May 13, 1842
Letter from Mary Campbell to her sister-in-law Virginia Campbell. This letter is written one day before Virginia’s first son, James Alexander Campbell (1842–1849), was born.
Mrs. Robert Campbell
Philadelphia May 13th / 42
My dear Virginia,
You may certainly charge me with extreme neglect & so may my dear mother & sisters for I have not written to any of them since I wrote you, except a letter to Ellen Stephenson a few days ago. I have had a bad cold & very troublesome cough for several weeks, not making me sick at all — only lazy & disjointed. I have also hoped to hear important news from you for a week or so past. My calculations it seems were not correct, still I think I am not very far astray & that a few days will announce your safety & well doing. I was delighted to learn of the probability of your mothers visiting you, I hope she will soon be with you, but I have heard nothing of her except through Robert’s letters to Mr Campbell. Your dear old grandmother has also been called to her eternal rest — it must have been, as in our case, not as unexpected event. I sent to Richmond, not having an opportunity to Raleigh, a dress for your Mother, as a present from Robert — it must have reached just in time — it was not very expensive 13 yards at 87 1/2 cents per yard: it was appropriate in colour & design & of a fashionable material. I could find nothing suitable in bonnets & indeed she has written for only one article to be sent her.
Mr. Campbell left here on Monday last for N. York & Boston, to look for a school at which to place Ponsonby- he was to have accompanied him but a boil broke out on his neck that has since confined him to the house. Mr C. will return in a few days. I received a letter for him, from Robert on Tuesday morning & sent it on immediately to him.
Our city continues as dull as possible ‑failures are occurring daily again which occasions a little excitement & talk. There is no business [?]_______ [Illegible] still the ladies dress well & look as bright & gay as larks. But you would be surprised at the number of large houses that are for rent & the sales of furniture that are advertised everyday. Mrs Ralston, Lizzy Mitchell’s mother’s furniture was sold yesterday — they have lost all their fortune I believe. The Oakman’s continue in their house, but I am told the failure is a very bad one, that they will not pay their borrowed money. John Campbell has gone again to the West Indies, merely to keep him out of mischief I presume, unless he went as a sailor — he was doing nothing here & never will do anything good I fear. Mrs Baker I see every day or so, she appears bright & happy. I never see her husband, I am told he is growing enormously fat & living as usual. Maltilda & John Miller are certainly engaged, from his [?]_____ [illegible] there — I have never heard any of them say anything on the subject. Harriet’s baby is the largest child I ever saw for its age — not at all pretty, but strong & healthy looking — she looks wretchedly. Mrs Archie & her children are very well, her baby a lovely creature.
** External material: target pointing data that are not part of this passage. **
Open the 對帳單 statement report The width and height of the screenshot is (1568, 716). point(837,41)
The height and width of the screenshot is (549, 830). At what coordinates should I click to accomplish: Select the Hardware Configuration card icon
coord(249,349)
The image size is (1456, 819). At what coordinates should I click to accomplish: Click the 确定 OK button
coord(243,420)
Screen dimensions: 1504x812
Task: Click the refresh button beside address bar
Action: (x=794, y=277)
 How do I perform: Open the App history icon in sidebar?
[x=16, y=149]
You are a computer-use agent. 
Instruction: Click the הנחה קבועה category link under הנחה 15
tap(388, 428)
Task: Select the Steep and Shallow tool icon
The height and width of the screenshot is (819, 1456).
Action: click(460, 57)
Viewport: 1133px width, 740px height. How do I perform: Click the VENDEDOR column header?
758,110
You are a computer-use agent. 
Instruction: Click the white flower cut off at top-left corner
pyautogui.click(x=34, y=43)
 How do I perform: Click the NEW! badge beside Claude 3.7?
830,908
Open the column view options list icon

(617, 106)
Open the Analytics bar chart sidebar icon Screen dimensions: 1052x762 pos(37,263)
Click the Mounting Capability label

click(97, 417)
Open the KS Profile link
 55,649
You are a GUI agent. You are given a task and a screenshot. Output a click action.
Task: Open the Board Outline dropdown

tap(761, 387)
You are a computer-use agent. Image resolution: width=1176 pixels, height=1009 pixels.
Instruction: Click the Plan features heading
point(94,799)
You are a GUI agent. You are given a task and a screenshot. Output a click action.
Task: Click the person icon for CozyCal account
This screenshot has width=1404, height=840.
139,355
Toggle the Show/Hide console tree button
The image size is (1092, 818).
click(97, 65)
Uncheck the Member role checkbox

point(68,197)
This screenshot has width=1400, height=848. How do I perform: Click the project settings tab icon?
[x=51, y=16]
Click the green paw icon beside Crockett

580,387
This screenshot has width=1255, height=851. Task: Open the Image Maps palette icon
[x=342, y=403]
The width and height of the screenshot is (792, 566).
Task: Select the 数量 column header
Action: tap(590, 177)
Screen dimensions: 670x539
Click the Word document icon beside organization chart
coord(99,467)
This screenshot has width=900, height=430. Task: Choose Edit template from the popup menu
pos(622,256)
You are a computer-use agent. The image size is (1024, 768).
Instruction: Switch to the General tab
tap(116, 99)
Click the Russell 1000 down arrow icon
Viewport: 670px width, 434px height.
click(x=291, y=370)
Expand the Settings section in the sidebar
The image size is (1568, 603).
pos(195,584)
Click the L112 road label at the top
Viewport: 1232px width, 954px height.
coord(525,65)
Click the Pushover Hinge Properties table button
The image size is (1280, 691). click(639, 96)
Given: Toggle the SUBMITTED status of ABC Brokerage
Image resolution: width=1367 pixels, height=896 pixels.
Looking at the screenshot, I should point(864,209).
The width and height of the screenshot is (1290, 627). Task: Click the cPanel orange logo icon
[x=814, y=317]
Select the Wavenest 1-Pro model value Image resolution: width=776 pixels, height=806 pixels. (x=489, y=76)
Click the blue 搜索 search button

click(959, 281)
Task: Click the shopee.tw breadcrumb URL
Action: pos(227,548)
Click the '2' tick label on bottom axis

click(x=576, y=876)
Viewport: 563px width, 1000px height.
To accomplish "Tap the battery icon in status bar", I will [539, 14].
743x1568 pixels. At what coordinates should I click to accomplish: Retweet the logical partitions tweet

Dr Rollins & daughter arrived here a few days ago, bringing me a letter of introduction from Judge Morrow. Miss Rollins became acquainted with you last fall & says many kind things of you, she is a very sweet, intelligent girl, has gone to Madame [?]_______ [illegible] school. Her father has returned home, I admired him greatly. They are particular friends of Mrs Ashley’s, she had determined on going immediately home & taking Mary with her, but now she says she will leave Mary at school & return alone, not to St. Louis, but Kentucky, Ohio, & several other places. She has a dozen new plans every day. Mrs Farrar has been quite sick, was much better yesterday. I like her extremely. I was glad to hear the Dr arrived safely in St. Louis. I really considered him unfit to travel alone.
Mr & Mrs M. Carly have gone to Brooklyn to live and are very nicely [?]_____ [illegible] than at housekeeping. We all miss them, she is so lovely & so good. The Tagerts go out of town the 1st of June, we will be very lonely during the summer, so many of our friends go going to the country. Judge Morrow has removed to Jefferson City & will be pleasantly situated these I hear, Betty is not as you are but have been I hope on this 13th day of May. My mother & all were well — from my sisters in Illinois I have not heard for several weeks.
I hear Mr M Keazin has been caught by a Miss Marshall & also by Miss Walker. How does Mrs Kerr come on I long to hear of her at housekeeping. Mrs McKay’s friends have been asking anxiously for news from St Louis — They have not heard from her for a long time.
All send much love & many messages to you, but I have an engagement — this morning which compels me to conclude hurriedly. Give my kindest love to Robert — in the hope of hearing good news from you soon I am as ever your affectionate cousin
Readers should note that certain words in this letter were illegible, due to Mary Campbell’s handwriting.